Если поухаживаете за могилой Сергея Семёновича[225]
, Вам зачтётся перед Богом. Мы – далеко. Где-то там рядышком лежат и Алексей Ефимович, и Серафима Андреевна Ходыревы, наши крёстные, наверное, всеми забытые. Секлета их обихаживает, она тоже у них жила до замужества.Ну, кланяюсь Вам, желаю здоровья и всего хорошего Вам и Вашим близким, Уралу поклон отдельный от меня и от М. С. Виктор Астафьев
Дорогой Илья Григорьевич!
Благодарю Вас за письмо, за поддержку, столь мне сейчас необходимую – идут письма самые главные, от тех, кто мыкался именно в 21-м полку и других полках, ему подобных.
Не смогу ли я попросить Вас, Илья Григорьевич, прочесть рукопись второй книги романа[226]
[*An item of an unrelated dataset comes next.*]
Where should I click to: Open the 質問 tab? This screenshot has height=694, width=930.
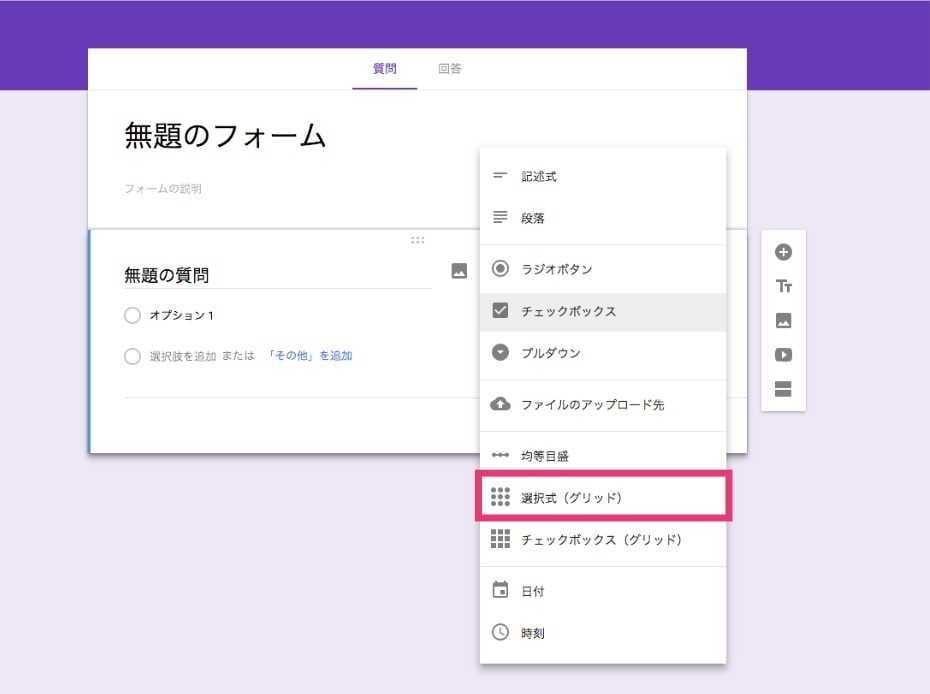coord(386,69)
. Сейчас я заканчиваю черновик, но к осени надеюсь довести книгу до читабельного состояния. Есть у меня там один генерал, почти хороший! Два командира полка и офицеры есть. Мне бы хотелось уточнить их действия и всё прочее. Сам я, как помните, лишь солдат, и Кочетов-классик называл нашу солдатскую правду-матку «кочкой зрения». Вторая книга больше первой и гораздо тяжелей. Если почему-либо не сможете выполнить мою просьбу – нет претензий.Кланяюсь Вам. В. Астафьев
Дорогой Миша!
Письмо твоё, прельстительное и прелестное, пришло в те дни, когда я доштурмовывал на пределе сил вторую книгу романа «Прокляты и убиты» и позавчера таки доштурмовал!
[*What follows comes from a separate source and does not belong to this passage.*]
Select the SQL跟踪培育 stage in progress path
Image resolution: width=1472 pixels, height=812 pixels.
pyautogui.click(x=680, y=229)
Съездил к сестре на день рождения (она по выговору, красе и характеру родимый папа, Пётр Павлович, кинула мужа старого, завела нового, из Игарки выехала на магистраль и живёт теперь неподалёку от меня). Выпил я у неё две с половиной рюмки и окосел на второй глаз, так я устал от работы. Ведь написал 520 страниц, исписав почти две чернильницы этих вот хороших американских чернил, которых осталось на донышке, ровно столько, чтоб написать тебе и ещё некоторым хорошим людям письма.
Тем временем мы сподобились увидеть с М. С. тебя по телевизору, и разом оба охнули – настолько ты сделался волосат, красив и на яврея совсем непохожий. А японочку, между прочим, ты мог бы нам подобрать и показать покрасивше, а то японец красавец писаный, а японок такого колера у нас и в Хакасии дополна.
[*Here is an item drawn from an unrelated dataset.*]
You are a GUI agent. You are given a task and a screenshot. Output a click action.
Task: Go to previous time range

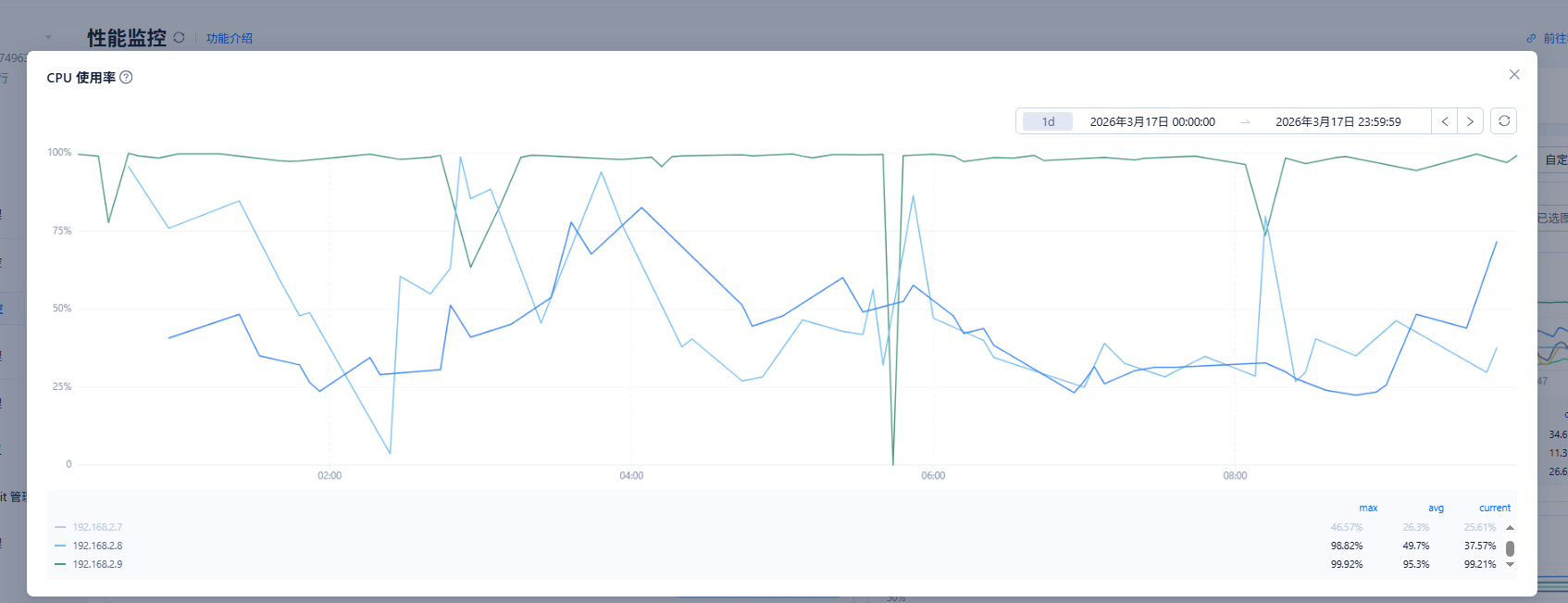1444,121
Живём мы, Миша, как и все бывшие советские люди, где-то во всё стремительнее вращающемся пространстве, где и не поймёшь, чего творится, не успеваешь голову поворачивать на картины и кадры, в нём мелькающие. От всего захватывает дух и ноет сердце и живот – как дальше будет? И не поймёшь уже, где комедия и где трагедия. Всё смешалось. Мы живём на моей жопой заработанные деньги, которых, я думал, хватит мне и останется внукам. А теперь хватило бы на этот год. Я раньше всё боялся называть сумму, которую скопил трудами своими, а тут назвал эту сумму одному новому делателю денег и жизни, он расхохотался, сказал, что это пустяк. Так вот за пустяк я изработал всю свою жизнь, надсадил контуженую голову и отдал сиденью за столом всю вольность жизни, почти не познав прелестей и радостей её. Даже и не поблудил, сколь положено мужику.